# Anyone familiar with this Scott's spreader?



## Keepin It Reel (Feb 20, 2019)

I didn't know Scotts made a spreader so similar to a Lesco


----------



## The Anti-Rebel (Feb 16, 2019)

they don't anymore. Now those are made and sold by the andersons. If it's for sale at a good price, I'd snatch it up quick.


----------



## Keepin It Reel (Feb 20, 2019)

It's actually a really good price. Just waiting on the guy to respond to see if it's still available.


----------



## TulsaFan (May 1, 2017)

MeanDean said:


> I didn't know Scotts made a spreader so similar to a Lesco


Here is the link for the Andersons thread with more info on the spreader or if you have questions about it.


----------



## Keepin It Reel (Feb 20, 2019)

TulsaFan said:


> MeanDean said:
> 
> 
> > I didn't know Scotts made a spreader so similar to a Lesco
> ...


Thanks! I'm familiar with The Anderson's spreader but I didn't know this same design came with other branding years ago.


----------



## TulsaFan (May 1, 2017)

MeanDean said:


> TulsaFan said:
> 
> 
> > MeanDean said:
> ...


Were you able to buy it?


----------



## Keepin It Reel (Feb 20, 2019)

TulsaFan said:


> MeanDean said:
> 
> 
> > TulsaFan said:
> ...


The dude is 3 hours from me and he's going to check shipping rates Monday.


----------



## Keepin It Reel (Feb 20, 2019)

Is this also an Anderson's?


----------



## TulsaFan (May 1, 2017)

Yes, or at least a variation of it. You can see the orange helix cone.


----------



## Keepin It Reel (Feb 20, 2019)

TulsaFan said:


> Yes, or at least a variation of it. You can see the orange helix cone.

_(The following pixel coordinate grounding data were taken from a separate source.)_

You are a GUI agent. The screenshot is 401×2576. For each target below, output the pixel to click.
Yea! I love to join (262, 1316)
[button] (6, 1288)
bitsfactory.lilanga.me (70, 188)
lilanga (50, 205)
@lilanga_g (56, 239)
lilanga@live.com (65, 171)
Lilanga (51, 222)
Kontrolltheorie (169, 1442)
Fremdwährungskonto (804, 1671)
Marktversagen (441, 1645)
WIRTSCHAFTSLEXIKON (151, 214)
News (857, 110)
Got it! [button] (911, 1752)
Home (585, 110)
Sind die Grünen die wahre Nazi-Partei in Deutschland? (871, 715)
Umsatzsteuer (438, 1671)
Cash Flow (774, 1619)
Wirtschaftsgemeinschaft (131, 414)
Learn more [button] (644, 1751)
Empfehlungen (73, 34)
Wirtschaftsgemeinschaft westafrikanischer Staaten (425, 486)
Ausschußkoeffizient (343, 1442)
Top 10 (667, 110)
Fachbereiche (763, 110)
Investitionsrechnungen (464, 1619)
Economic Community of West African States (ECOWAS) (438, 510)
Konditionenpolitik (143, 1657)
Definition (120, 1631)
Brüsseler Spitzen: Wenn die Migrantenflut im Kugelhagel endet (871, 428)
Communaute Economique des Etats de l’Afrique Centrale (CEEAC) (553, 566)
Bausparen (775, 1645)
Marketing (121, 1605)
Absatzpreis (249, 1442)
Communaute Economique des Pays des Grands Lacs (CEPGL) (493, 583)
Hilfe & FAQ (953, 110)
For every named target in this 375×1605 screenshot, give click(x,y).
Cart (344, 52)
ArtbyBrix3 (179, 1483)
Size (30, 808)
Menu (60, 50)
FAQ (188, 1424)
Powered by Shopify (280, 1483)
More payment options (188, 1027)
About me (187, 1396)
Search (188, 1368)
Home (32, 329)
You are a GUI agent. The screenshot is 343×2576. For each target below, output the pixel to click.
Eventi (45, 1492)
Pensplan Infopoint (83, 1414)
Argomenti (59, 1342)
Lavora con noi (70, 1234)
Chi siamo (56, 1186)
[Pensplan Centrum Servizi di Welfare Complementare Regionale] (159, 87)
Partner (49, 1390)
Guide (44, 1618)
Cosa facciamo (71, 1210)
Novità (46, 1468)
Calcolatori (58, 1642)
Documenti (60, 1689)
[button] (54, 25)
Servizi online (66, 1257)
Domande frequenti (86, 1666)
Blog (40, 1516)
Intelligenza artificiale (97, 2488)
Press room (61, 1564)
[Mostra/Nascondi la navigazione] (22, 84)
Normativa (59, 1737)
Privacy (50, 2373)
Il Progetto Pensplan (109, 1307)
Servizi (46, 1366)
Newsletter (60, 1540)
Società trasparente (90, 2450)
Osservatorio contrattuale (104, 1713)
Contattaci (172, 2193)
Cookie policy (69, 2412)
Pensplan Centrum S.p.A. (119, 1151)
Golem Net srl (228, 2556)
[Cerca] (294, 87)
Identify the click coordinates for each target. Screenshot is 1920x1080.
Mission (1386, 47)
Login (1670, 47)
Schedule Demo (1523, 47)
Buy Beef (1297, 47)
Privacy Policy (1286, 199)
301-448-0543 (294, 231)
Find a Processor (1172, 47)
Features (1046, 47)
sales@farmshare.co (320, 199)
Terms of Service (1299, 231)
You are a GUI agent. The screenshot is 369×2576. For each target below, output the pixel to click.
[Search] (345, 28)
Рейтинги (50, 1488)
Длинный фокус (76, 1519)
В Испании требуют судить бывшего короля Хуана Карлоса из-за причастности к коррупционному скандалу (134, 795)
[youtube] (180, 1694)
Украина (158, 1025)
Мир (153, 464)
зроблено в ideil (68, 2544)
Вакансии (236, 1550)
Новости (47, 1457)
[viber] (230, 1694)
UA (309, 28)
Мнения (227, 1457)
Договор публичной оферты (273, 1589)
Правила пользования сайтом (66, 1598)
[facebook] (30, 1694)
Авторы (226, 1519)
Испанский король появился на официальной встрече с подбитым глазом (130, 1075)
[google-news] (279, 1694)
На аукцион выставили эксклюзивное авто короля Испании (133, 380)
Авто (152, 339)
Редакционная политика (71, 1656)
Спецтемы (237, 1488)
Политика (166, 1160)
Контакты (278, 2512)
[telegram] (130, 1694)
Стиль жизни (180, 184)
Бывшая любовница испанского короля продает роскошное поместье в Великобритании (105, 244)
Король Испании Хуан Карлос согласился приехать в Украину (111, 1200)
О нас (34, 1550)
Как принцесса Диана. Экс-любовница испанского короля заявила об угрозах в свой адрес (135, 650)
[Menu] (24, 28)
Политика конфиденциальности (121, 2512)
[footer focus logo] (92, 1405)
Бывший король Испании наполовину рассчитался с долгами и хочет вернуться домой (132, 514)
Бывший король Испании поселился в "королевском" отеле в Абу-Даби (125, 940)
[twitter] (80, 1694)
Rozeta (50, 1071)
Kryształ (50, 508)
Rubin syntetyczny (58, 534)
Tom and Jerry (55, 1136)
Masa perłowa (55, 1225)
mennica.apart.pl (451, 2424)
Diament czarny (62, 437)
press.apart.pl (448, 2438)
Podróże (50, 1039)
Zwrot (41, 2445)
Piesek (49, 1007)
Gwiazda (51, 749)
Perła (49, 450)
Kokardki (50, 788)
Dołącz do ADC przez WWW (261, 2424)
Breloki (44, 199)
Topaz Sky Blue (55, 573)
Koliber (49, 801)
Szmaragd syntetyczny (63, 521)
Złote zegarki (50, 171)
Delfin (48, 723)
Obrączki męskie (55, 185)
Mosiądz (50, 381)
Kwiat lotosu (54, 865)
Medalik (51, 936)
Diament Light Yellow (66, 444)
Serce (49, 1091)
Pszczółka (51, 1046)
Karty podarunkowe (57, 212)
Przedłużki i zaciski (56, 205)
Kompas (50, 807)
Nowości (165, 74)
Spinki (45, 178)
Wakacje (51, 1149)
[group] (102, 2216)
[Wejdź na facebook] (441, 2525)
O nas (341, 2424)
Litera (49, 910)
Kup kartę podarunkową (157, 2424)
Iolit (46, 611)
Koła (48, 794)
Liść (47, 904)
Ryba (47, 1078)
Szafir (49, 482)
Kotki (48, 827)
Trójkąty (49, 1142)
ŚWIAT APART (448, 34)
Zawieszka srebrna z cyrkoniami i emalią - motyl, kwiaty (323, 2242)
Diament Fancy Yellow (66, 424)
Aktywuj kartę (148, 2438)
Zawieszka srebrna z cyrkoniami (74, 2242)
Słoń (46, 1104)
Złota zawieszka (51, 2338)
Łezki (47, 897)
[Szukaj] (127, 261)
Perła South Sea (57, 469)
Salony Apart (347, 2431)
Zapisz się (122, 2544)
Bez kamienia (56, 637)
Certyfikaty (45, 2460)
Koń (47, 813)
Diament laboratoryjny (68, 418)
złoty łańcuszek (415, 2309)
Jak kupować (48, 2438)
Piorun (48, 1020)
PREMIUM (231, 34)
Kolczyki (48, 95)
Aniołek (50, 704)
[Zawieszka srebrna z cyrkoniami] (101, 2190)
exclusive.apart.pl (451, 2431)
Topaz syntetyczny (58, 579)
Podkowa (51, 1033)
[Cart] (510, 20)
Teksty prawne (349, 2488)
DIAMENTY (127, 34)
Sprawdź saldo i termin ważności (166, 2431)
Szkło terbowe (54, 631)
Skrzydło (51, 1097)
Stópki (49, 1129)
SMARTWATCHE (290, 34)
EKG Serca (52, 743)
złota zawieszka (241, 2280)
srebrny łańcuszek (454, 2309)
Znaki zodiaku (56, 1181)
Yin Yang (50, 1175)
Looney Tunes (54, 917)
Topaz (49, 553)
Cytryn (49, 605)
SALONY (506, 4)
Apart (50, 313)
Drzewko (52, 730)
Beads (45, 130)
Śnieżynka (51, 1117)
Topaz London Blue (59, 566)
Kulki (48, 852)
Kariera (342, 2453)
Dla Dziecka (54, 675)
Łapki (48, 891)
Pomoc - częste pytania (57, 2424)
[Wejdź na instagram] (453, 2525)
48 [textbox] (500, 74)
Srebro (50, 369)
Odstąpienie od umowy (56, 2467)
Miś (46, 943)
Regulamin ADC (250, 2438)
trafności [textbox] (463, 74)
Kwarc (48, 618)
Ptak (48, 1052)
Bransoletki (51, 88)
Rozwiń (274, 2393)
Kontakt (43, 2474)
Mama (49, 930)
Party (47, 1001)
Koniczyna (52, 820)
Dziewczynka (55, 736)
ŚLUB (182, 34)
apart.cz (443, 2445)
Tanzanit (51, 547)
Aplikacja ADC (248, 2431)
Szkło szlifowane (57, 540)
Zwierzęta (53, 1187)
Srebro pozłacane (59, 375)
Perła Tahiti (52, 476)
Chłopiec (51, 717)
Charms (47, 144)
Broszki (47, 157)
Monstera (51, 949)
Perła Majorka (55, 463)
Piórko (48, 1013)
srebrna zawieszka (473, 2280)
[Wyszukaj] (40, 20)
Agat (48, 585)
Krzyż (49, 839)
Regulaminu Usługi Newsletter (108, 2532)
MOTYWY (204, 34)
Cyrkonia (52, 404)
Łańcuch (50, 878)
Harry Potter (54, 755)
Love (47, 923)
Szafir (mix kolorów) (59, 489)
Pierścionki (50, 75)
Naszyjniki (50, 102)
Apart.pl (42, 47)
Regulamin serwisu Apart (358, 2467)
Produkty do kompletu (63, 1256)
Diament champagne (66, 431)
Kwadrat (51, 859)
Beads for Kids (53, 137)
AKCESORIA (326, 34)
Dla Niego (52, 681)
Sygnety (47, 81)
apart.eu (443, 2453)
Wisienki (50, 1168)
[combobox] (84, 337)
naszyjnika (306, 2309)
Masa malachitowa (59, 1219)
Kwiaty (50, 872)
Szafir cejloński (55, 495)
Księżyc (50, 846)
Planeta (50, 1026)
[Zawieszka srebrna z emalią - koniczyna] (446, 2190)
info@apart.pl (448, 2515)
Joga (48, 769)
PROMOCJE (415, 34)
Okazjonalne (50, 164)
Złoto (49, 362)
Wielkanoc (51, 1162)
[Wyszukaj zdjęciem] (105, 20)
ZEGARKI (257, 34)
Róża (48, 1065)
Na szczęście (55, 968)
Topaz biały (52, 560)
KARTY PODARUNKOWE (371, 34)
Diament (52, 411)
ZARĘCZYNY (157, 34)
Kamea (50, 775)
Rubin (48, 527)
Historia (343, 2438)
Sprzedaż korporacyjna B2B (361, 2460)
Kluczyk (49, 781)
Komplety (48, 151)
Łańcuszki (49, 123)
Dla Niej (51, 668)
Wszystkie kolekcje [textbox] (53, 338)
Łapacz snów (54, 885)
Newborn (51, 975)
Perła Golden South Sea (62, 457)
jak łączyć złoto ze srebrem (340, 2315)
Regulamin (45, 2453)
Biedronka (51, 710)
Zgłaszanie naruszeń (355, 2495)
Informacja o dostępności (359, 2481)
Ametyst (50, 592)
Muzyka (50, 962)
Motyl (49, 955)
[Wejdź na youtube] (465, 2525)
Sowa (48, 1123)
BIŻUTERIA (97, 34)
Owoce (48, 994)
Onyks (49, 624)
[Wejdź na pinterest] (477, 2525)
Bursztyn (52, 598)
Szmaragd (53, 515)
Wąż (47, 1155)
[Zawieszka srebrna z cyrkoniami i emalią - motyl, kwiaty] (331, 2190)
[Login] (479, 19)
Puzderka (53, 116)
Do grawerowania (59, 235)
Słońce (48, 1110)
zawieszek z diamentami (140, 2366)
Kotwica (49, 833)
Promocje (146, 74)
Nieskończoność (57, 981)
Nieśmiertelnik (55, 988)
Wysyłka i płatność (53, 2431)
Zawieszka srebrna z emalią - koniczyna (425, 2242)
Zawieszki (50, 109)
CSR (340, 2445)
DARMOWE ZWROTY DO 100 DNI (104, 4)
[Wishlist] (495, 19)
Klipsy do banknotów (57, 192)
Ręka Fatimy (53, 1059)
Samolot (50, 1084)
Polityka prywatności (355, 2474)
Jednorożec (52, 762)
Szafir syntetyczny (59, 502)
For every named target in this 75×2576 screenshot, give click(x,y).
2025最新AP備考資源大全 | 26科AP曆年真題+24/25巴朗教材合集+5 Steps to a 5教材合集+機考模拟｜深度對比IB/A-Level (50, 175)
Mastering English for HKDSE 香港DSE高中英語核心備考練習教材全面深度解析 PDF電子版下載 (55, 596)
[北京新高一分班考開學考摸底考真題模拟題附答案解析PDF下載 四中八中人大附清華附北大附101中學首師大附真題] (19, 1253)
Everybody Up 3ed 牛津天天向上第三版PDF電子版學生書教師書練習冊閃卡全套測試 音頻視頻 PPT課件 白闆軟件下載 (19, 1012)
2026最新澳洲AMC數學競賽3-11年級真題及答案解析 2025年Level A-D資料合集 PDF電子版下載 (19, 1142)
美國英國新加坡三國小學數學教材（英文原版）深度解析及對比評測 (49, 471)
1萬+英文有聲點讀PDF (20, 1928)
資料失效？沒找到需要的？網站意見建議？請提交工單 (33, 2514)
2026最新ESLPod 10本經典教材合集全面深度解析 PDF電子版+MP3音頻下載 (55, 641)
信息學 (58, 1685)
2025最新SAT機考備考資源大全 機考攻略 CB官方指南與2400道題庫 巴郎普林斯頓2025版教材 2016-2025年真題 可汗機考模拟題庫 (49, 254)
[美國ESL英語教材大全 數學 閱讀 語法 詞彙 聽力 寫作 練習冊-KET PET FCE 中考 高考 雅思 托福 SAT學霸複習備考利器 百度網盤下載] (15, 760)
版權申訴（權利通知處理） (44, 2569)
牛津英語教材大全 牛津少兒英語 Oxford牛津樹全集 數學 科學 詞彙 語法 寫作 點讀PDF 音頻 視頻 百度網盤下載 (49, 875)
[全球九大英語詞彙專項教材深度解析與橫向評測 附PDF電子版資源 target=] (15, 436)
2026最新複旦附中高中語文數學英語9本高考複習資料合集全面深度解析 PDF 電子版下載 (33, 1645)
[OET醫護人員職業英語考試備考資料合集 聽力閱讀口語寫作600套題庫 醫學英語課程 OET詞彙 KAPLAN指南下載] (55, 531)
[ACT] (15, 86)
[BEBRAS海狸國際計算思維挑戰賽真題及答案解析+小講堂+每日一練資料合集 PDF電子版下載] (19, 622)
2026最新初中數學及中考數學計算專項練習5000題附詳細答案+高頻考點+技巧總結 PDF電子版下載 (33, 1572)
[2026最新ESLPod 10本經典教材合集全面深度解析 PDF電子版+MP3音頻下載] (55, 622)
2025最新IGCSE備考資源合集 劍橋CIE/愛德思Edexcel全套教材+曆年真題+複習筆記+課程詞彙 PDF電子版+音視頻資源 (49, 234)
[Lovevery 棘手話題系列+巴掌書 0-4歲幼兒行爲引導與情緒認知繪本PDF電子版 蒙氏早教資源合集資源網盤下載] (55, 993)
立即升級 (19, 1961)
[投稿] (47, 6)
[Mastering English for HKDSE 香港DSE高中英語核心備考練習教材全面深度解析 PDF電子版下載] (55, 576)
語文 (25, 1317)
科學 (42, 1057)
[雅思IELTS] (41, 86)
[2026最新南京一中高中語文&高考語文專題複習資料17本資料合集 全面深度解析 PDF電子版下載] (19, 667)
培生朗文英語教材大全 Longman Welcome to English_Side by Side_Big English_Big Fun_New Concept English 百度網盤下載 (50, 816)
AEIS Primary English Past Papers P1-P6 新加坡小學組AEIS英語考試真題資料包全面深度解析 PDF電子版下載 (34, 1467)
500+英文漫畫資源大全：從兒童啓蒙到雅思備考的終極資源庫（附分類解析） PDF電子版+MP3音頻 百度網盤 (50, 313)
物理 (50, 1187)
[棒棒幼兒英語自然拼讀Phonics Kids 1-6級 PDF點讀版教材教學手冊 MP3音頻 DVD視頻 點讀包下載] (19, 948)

Thanks. It doesn't have the "edge guard" like the others I've seen.

Here are a few more photos...


----------



## TulsaFan (May 1, 2017)

It doesn't have the third hole shut off as well.


----------



## Keepin It Reel (Feb 20, 2019)

Think I'll pass on this one. Thanks for the input and knowledge!


----------



## Mets367 (Oct 9, 2019)

Guess what I bought yesterday? Yup, the one and only spreader this thread started with.


----------



## TulsaFan (May 1, 2017)

Mets367 said:


> Guess what I bought yesterday? Yup, the one and only spreader this thread started with.


Were you near South Carolina?


----------



## Mets367 (Oct 9, 2019)

I was last weekend but didn't see it pop up in my FB Marketplace till Thursday evening. Reached out to seller and had my best friend who lives on HH pick it up for me. He will figure out how to ship it to me in Indiana. Can't wait to see it up close. Have all winter to take it apart and build it back up. Yay me!


----------



## TulsaFan (May 1, 2017)

Mets367 said:


> I was last weekend but didn't see it pop up in my FB Marketplace till Thursday evening. Reached out to seller and had my best friend who lives on HH pick it up for me. He will figure out how to ship it to me in Indiana. Can't wait to see it up close. Have all winter to take it apart and build it back up. Yay me!


Congrats!


----------



## Butter (Nov 14, 2017)

@Mets367 
Awesome! Your gonna love that spreader.
Not to sound too dramatic but mine has been life changing!
Congrats!


----------



## dacoyne (May 27, 2018)

Awesome, another member to the club. The whole assembly comes apart pretty easily to break down for shipping and replacing of parts. Parts are cheap and easy to come by with a phone call to The Andersons. Check out the Andersons spreader thread on here. I also have a Scotts branded one like yours. You're gonna love it
https://thelawnforum.com/viewtopic.php?t=7923


----------



## Mets367 (Oct 9, 2019)

Thanks guys. I've been lurking for a cpl of weeks and basically memorized the Andersons thread already &#128514;


----------